Alguien, creo recordar que fue Norman Mailer, dijo que tras la muerte de Faulkner y Hemingway, la literatura estadounidense había perdido su centro natural y que los grandes escritores que quedaban vivos -Capote, Bellow, Steinbeck, McCullers, Salinger, Malamud, Barth, Pynchon, Styron, Vonnegut, Hawkes, Barnes, Gaddis, el propio Mailer, por citar sólo un puñado- eran como radios de una rueda. Sin duda alguna, Philip Roth era uno de esos radios, uno más de los brillantes novelistas de origen judío e hijo de inmigrantes centroeuropeos que se preguntaron, entre otras muchas cosas, en qué consiste ser estadounidense y en qué consiste ser judío.
La formulación más precisa a la segunda pregunta la elaboró en una de sus obras más polémicas, Operación Shylock, en la que, en una parodia delirante, el propio Philip Roth tiene que viajar a Jerusalén para conocer a su doble, un impostor que se hace pasar por el escritor de fama mundial para predicar el “diasporismo”, una doctrina que promueve el retorno de los judíos askhenazíes a su verdadera patria, es decir, Europa. Con el telón de fondo de la Primera Intifada y del juicio a un supuesto criminal nazi, apodado Iván el Terrible, a los sionistas más recalcitrantes esta sofisticada broma literaria no les sentó nada bien, quizá porque no era una broma, y recordaron que Roth ya había vapuleado de lo lindo varios tabúes intocables de la cultura judía. Como contaba Juan Losa en este mismo periódico, un importante rabino de Nueva York escribió en 1959 una carta a la Liga Antidifamación en la que preguntaba qué se estaba haciendo para silenciar a Roth e insinuaba que los judíos de la Edad Media sí habrían sabido qué hacer con él. En señal de desagravio, Roth juró que jamás volvería a escribir sobre los judíos, aunque la pista definitiva para comprender que no hablaba en serio es que lo juró sobre un bocadillo de pastrami.
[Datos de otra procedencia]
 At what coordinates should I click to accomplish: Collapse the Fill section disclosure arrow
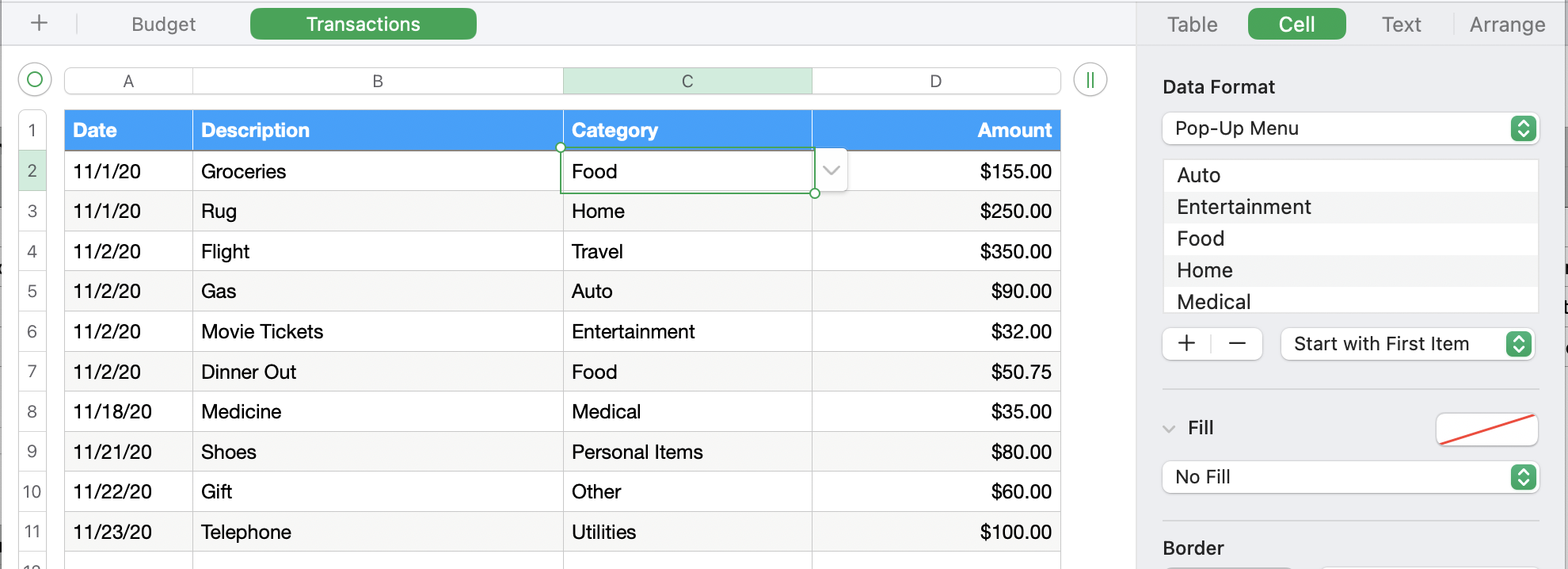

Aunque él mismo afirmó en una entrevista en The New York Times que llegó a tener conexiones con el Mossad, los conspiranoicos siempre pueden agarrarse a la teoría de que fue el lobby judío el que más presionó para que el autor de La mancha humana y Pastoral americana no recibiera el Premio Nobel. Sin embargo, nunca hay que subestimar la enorme capacidad de los académicos suecos para esquivar a genios literarios de primer orden y premiar a mediocridades de la pluma como Solzhenitsyn, Churchill, Echegaray o Bob Dylan. Con su muerte, Roth ha ingresado en ese prestigioso panteón de los no galardonados, junto a Tolstoi, Joyce, Kafka, Galdós, Proust, Dinesen, Nabokov, Cavafis, Pound, Calvino, Amado, Lem, Burgess, Woolf, Bonnefoy, Bernhard, Mishima. Son unos cuantos.